A simple equation will show that the new zoo addition when completed will lose large sums of money daily. Here are the facts: The Park claims to have 100,000 visitors a year and expects to increase attendance to 170,000 when the zoo is complete. That figure is in the parks own projections. The current zoo loses approximately $400,000.00 a year. If the new zoo would charge ALL visitors, school kids and all children, $10 a visit, which, of course if they do, they will find that is not be a fee that will be sustainable. Even then the total amount raised will be $1,700,000.00 plus concession sales of maybe $100,000.00 or less than $2,000,000.00. Most new ventures like zoos have an attendance fall off after the newness wears off.

It is a consensus that the most the new zoo could charge would be $8 per adult and maybe $4 dollars per child. Cash strapped school districts will not be sending bus loads of kids at even $4 dollars a visit. Based on a split of adults and kids at the $8 and $4 dollar levels would be 85,000 adults times $8 dollars or $680,000.00 and 85,000 kids at $4 dollars would bring in another $340,000.00 or a total of $1,200,000. 00, enough to cover principal and interest payment on the loan but not nearly enough to cover the massive new expenses for the overhead of maintaining a new structure with expensive exotic animals.

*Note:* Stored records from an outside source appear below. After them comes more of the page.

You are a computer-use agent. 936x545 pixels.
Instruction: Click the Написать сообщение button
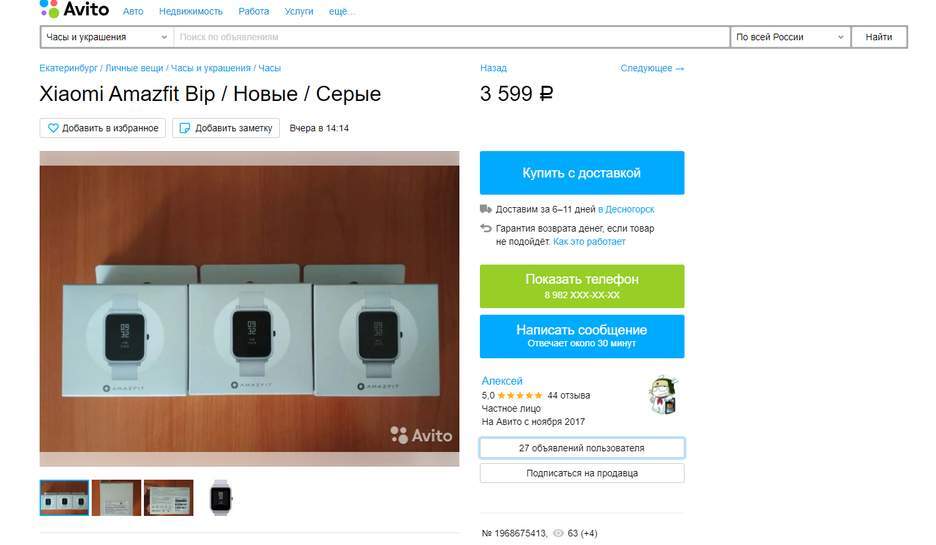pyautogui.click(x=582, y=336)
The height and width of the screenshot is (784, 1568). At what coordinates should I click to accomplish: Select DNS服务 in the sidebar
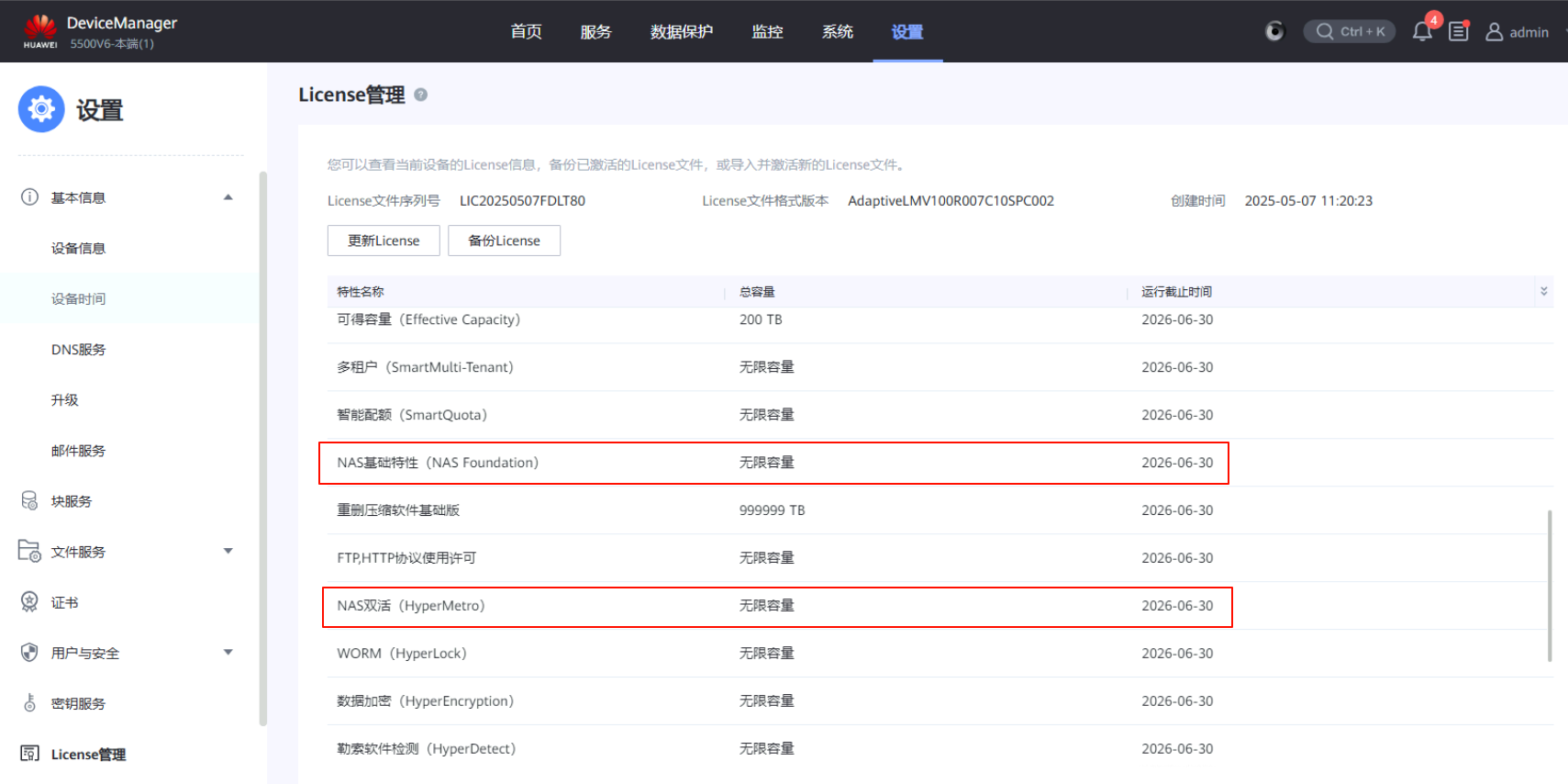tap(79, 349)
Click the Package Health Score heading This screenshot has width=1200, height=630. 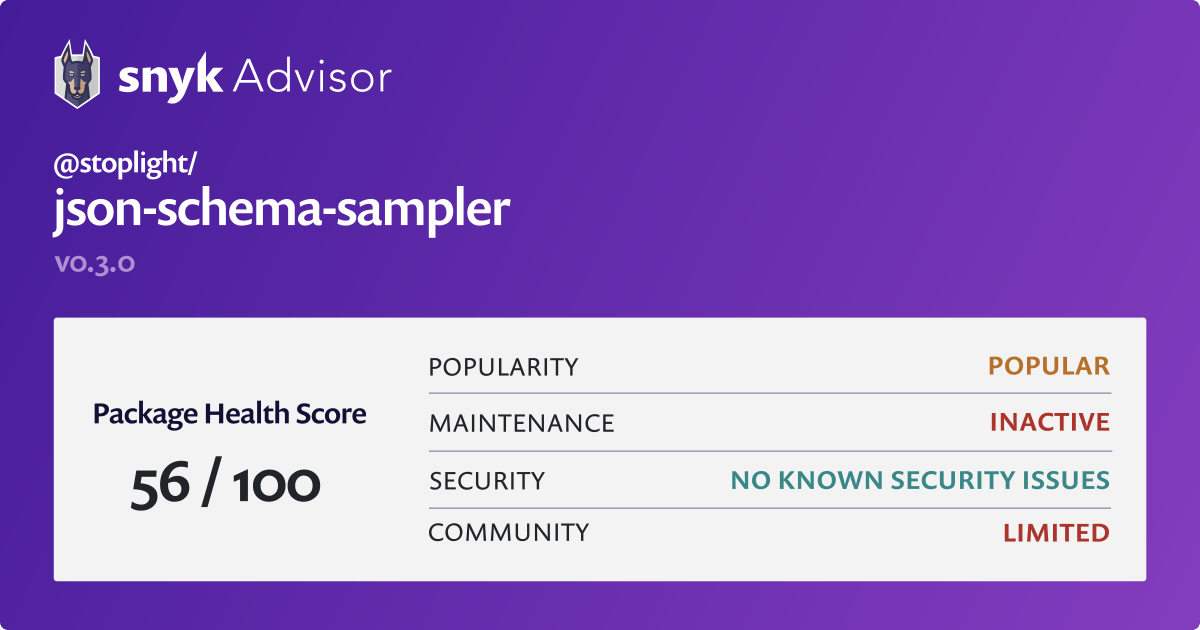(230, 414)
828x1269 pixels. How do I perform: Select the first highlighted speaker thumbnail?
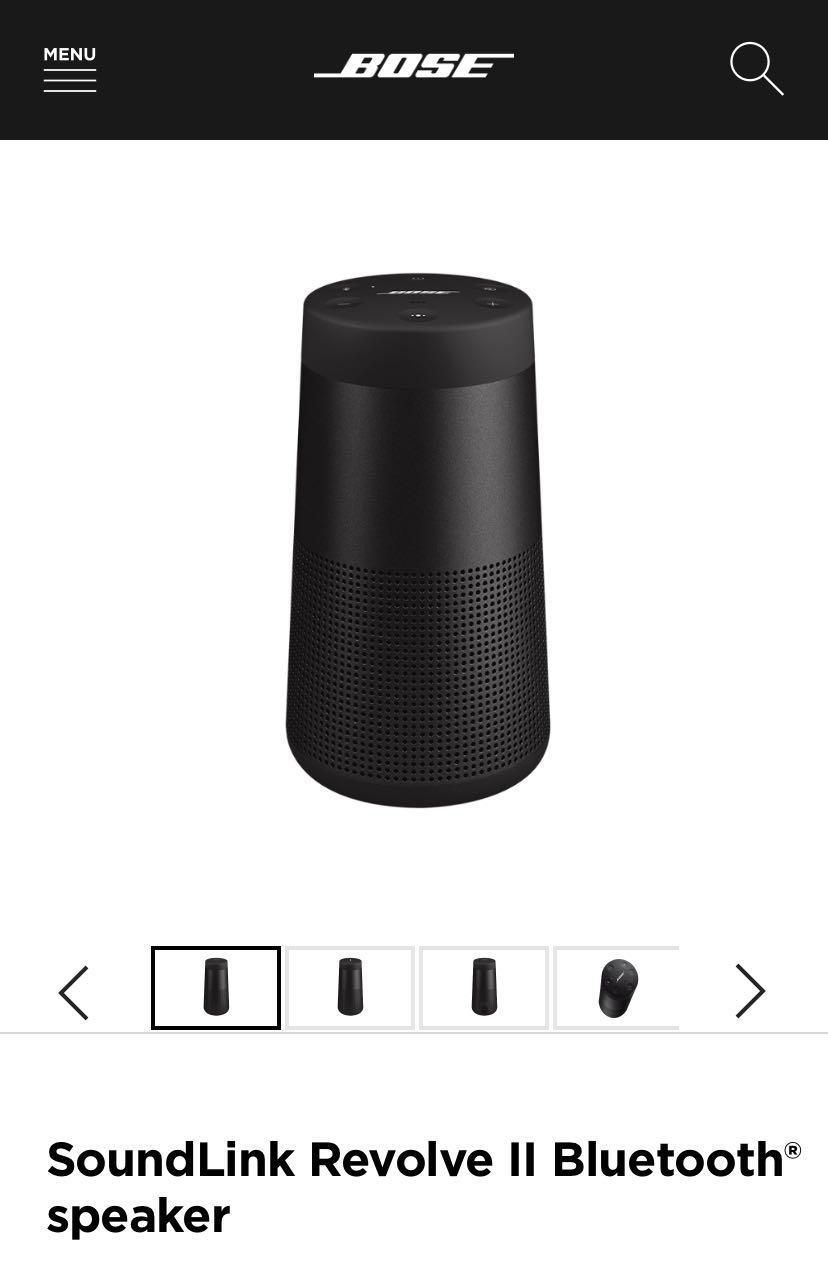tap(216, 988)
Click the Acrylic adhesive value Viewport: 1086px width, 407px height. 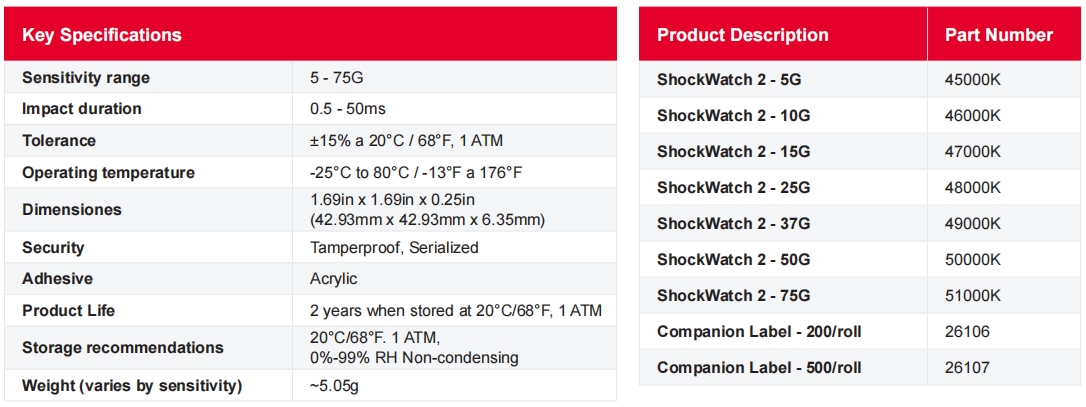[333, 279]
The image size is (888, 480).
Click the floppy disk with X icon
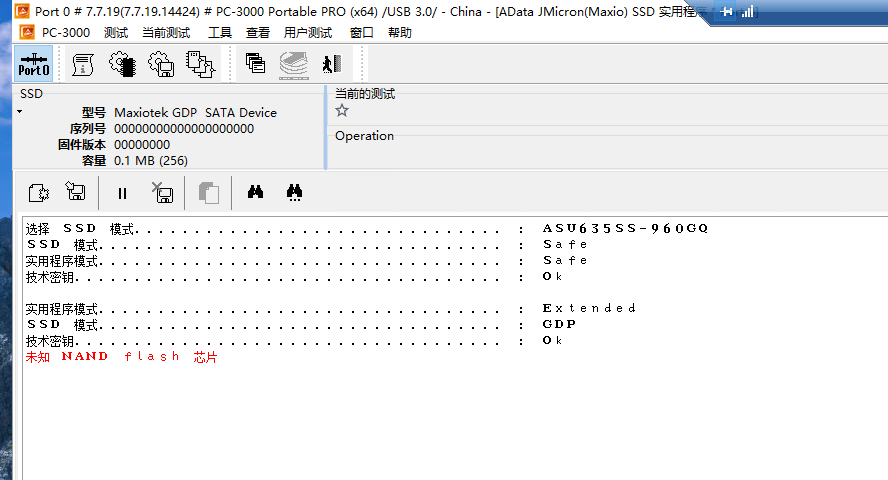163,193
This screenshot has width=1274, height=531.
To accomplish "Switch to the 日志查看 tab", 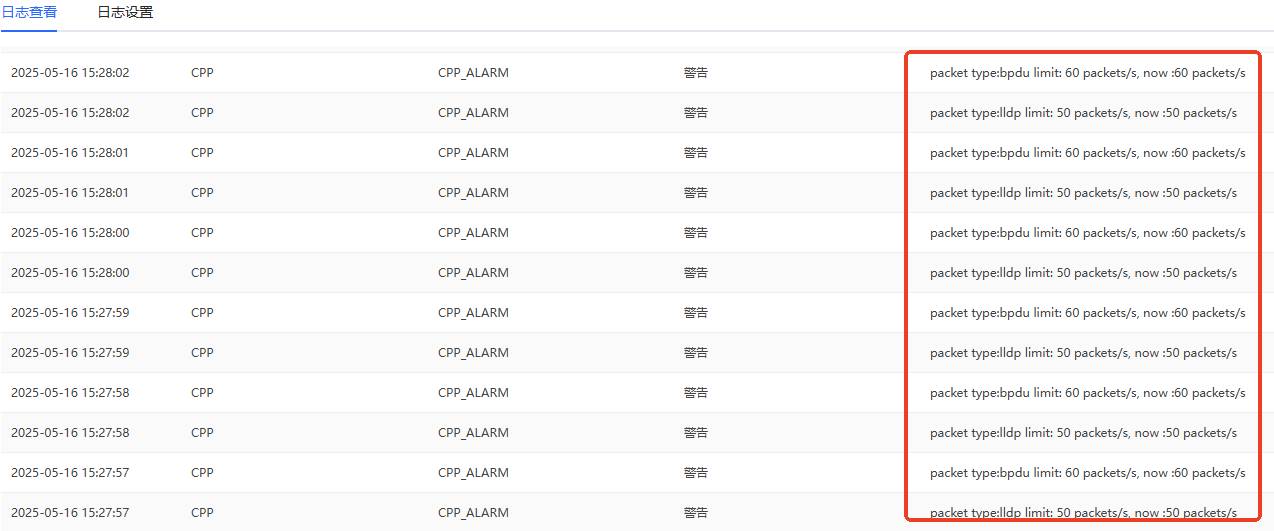I will [x=29, y=13].
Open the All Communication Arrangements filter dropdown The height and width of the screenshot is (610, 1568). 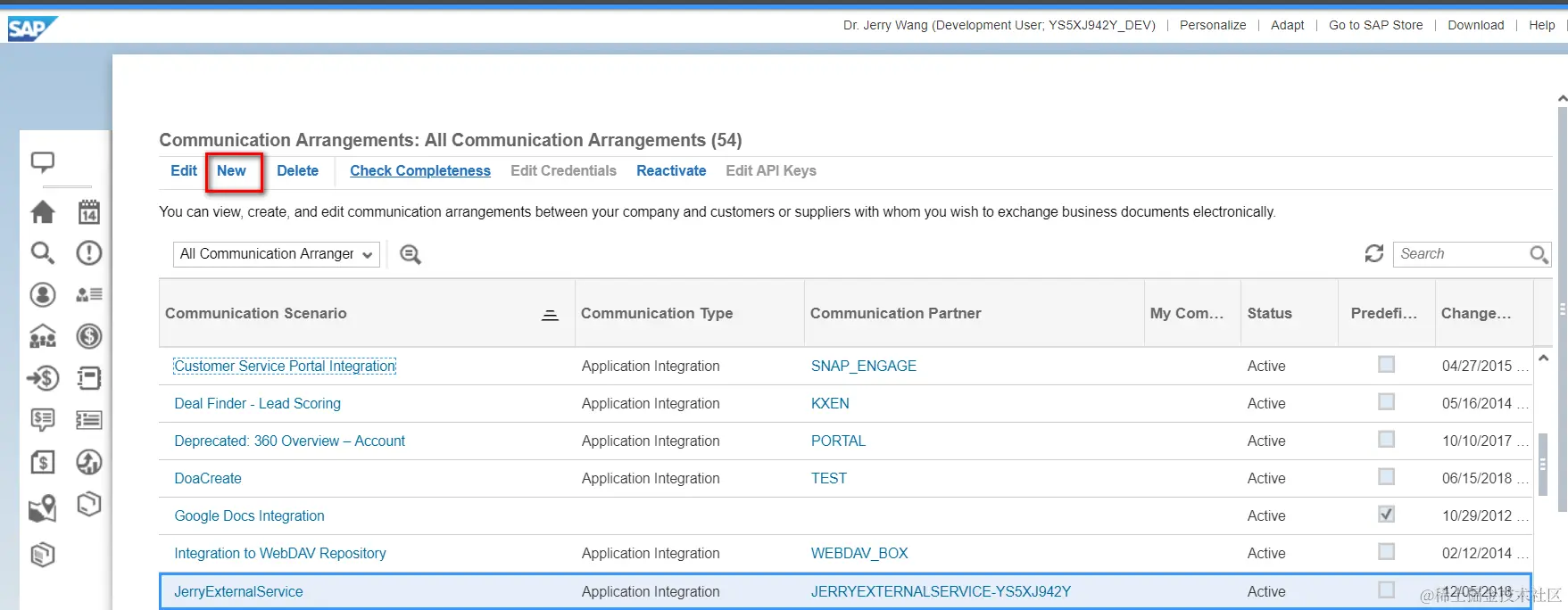click(277, 254)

Park grounds, activities offered and maintenance have declined and fees have risen along with property taxes. The park recently said they received a million dollar grant from the state, a grant funded by tax dollars. The budget book states that “100 part time employees would; not be rehired.”

I believe that certain park officials sold District #150 on the idea of locating partially on park grounds so that the park administration could later on point to the increased number of visitors per year albeit on a no charge basis. District #150 board members have compiled a list of schools and parks sharing the same grounds. None of the examples I have read about are similar to what is being planned at Glen Oak Park.

Four park board positions are open this year. It would show total apathy of the community to not put candidates on the ballot that could be elected and would impel the administrator to report to the board the way tax supported public bodies are supposed to be operated.

If the JS was doing the job they should be doing they would ask to see a business plan. When the RiverPlex was built the JS was showing figures that by this time the operation would be operating in the black by hundreds of thousands of dollars. But than anyone can show a set of figures beforehand and get away with their wrong guesses unless the media or bloggers point out the facts. The JS who gets income from the park district appears to be reluctant to come forth with the facts.

Again, I say, wake up Peoria!

3 comments:

KEAlms/SAPartridge said...

Merle: The PPD budget is even higher... Nov. 8, 2006 PPD Minutes - Page 3
Approved 2007 Revenue --- $49,437,437
Approved 2007 Expenditures ---
$49,428,015

And the PPD debt repayment appears even more bleak --- however, we are not professional accountants --- we cannot recall a three year repayment schedule for GO Bonds....

Page 5

2007 GO Bonds $3,850,000

$1,925,000 due Dec. 1, 2007
$ 962,500 due Dec. 1, 2008
$ 962,500 due Dec. 1, 2009

We are deeply troubled about the PPD financial outlook - debt debt debt --- the Riverplex and part of Phase 1 for the Zoo Expansion, .....

Anyone else concerned?

http://www.peoriaparks.org/geninfo/park_board_approved_minutes/APPROVED_11-8-06_Special_Meeting_Park_Board_Minutes.pdf

Anonymous said...

The Board needs to keep their hands out of everyone's cookie jar. It's clear they can't keep up, and are getting more and more in debt. Sell the damn Gateway building and give up management of the Riverfront.

KEAlms/SAPartridge said...

Scott J: Unfortunately the City of Peoria owns the Gateway Building and sole source leases it to the PPD so that we have the same old - same old and the City is paying the mortgage and the upkeep of the building and the PPD keeps the receipts for a nominal leasing fee --- about $89,000 per year (in the past) and the maintenance on the building is listed as $99,000 per year --- private business would be out of business.

Why are governmental entities private business wannabees?